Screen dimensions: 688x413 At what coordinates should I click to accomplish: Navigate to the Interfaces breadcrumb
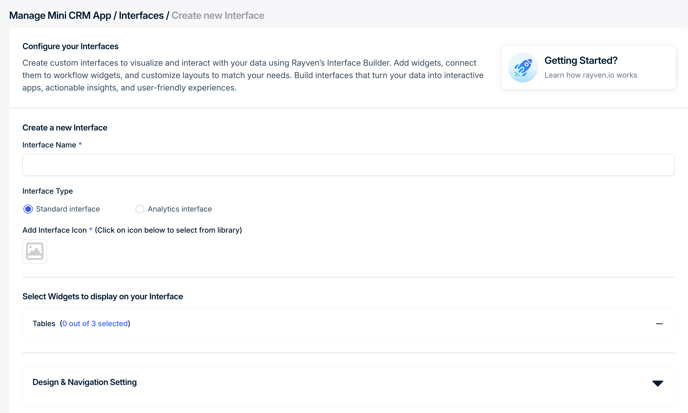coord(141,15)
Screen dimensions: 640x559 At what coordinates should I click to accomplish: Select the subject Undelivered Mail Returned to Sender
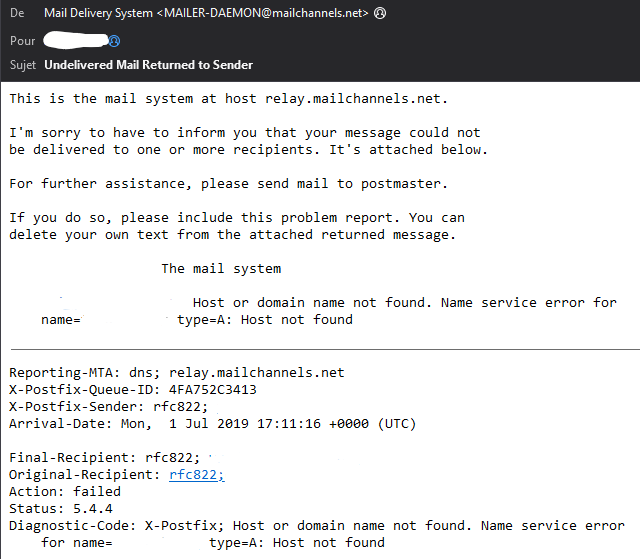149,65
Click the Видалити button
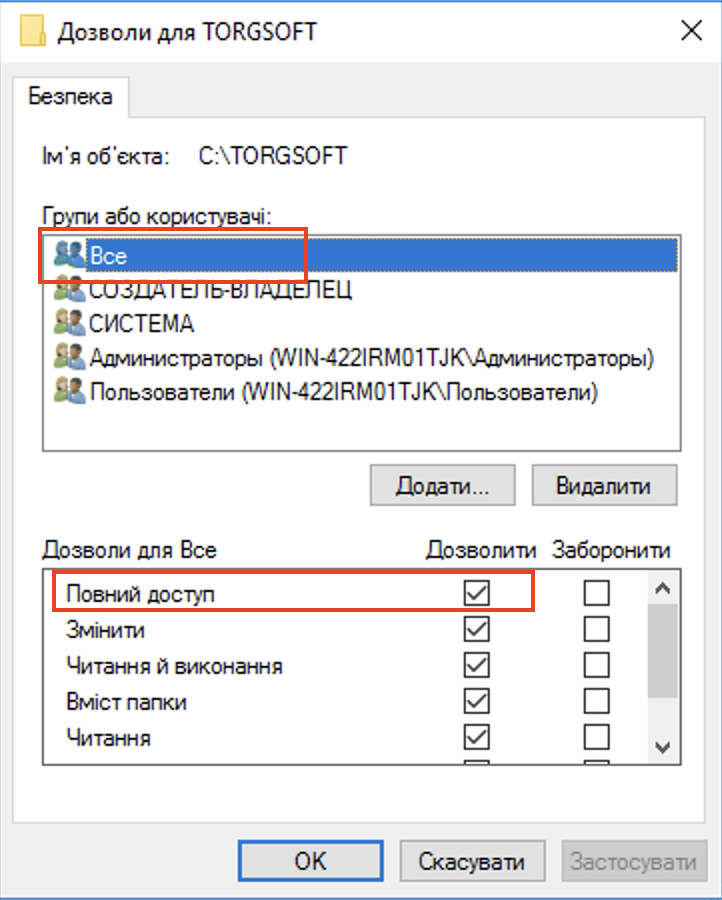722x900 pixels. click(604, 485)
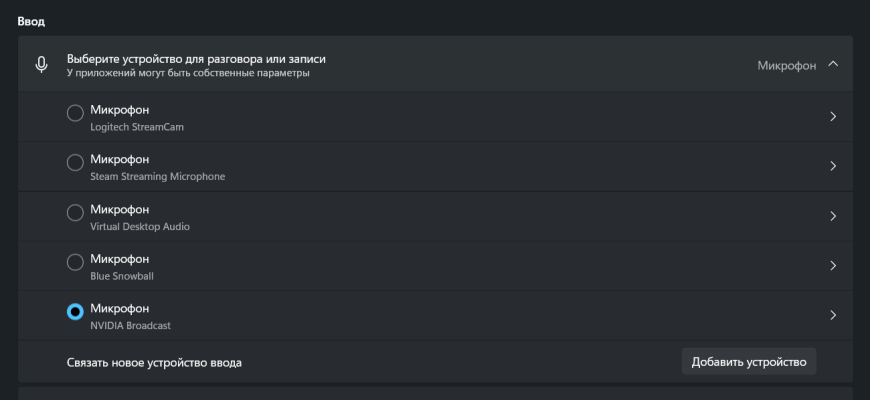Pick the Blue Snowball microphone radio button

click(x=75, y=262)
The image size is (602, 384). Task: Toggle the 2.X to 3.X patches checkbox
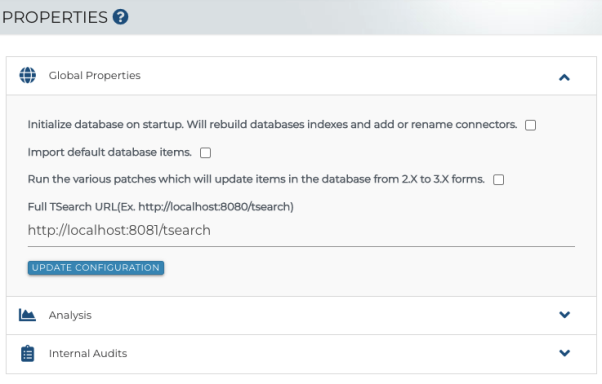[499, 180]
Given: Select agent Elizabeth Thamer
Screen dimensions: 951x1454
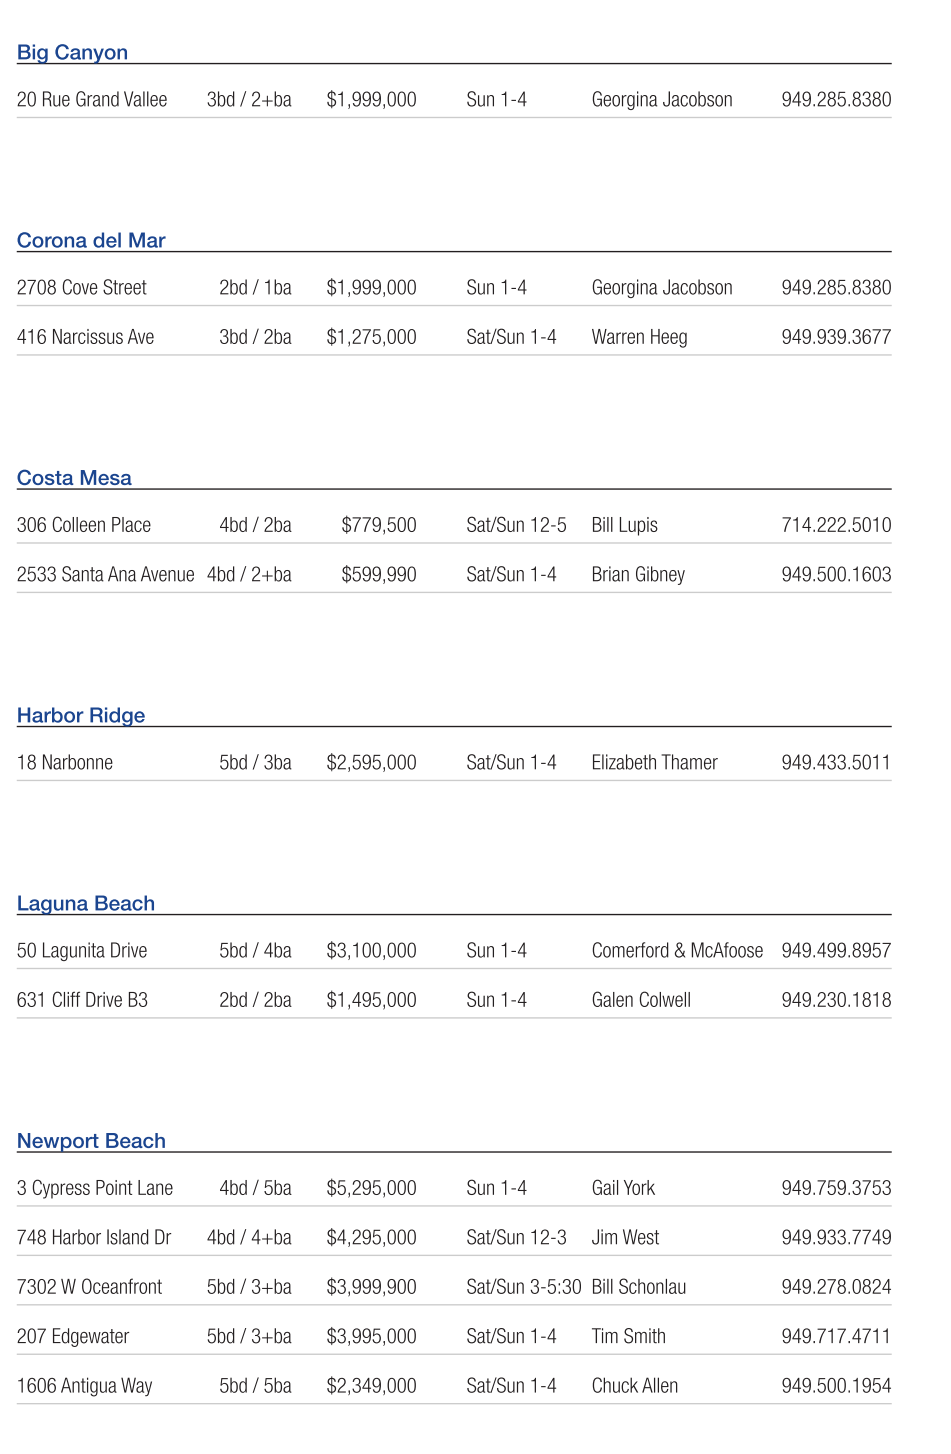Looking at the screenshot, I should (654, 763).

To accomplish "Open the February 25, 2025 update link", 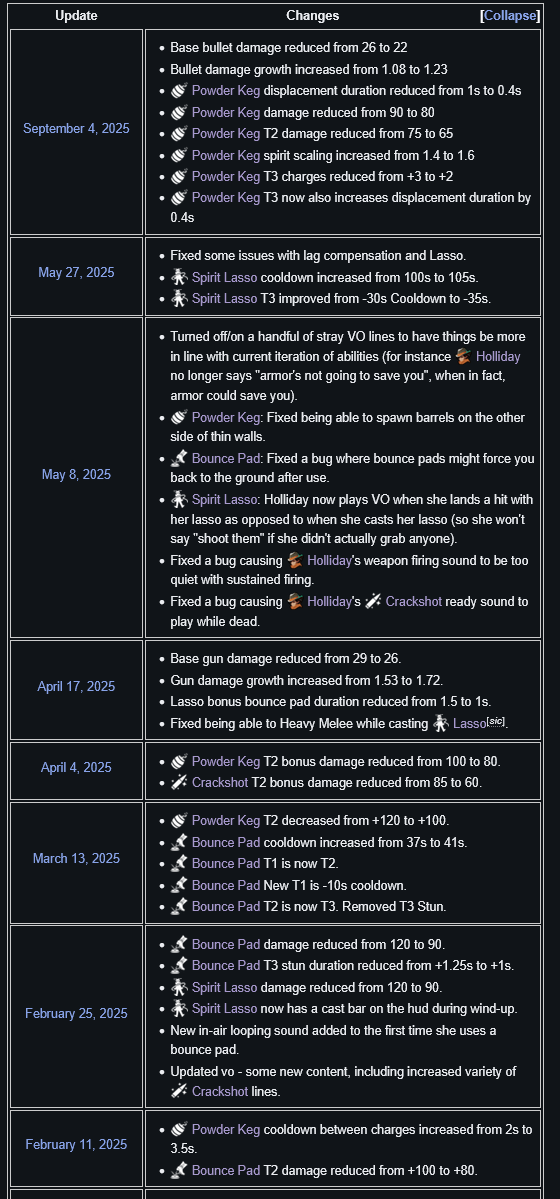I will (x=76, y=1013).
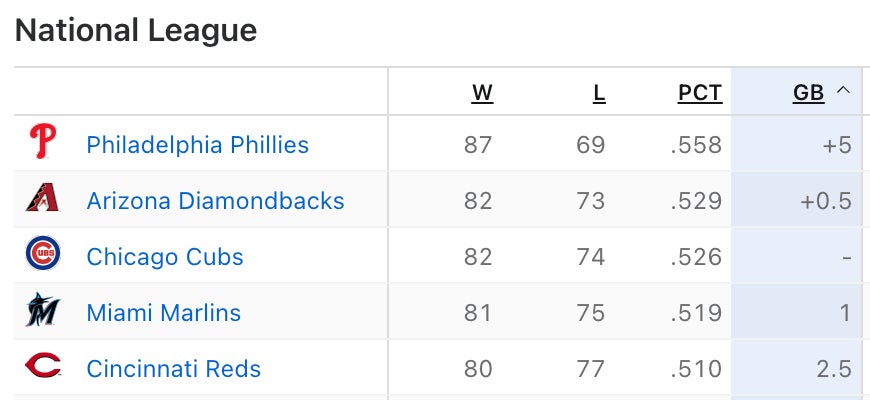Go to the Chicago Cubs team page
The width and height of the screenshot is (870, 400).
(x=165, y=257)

- - - - - - -

■ TASK: Beginning with the line that contains "Screen dimensions: 640x559", write out the lines of the material above exactly, and end with the line that contains "Given: Select agent Elizabeth Thamer". Omit the pictures.

■ RESPONSE:
Screen dimensions: 640x559 At what coordinates should I click to accomplish: Select the subject Undelivered Mail Returned to Sender
149,65
Click the Видалити button
722x900 pixels. click(604, 485)
Pick the Blue Snowball microphone radio button

click(x=75, y=262)
The image size is (602, 384). Task: Toggle the 2.X to 3.X patches checkbox
[499, 180]
Given: Select agent Elizabeth Thamer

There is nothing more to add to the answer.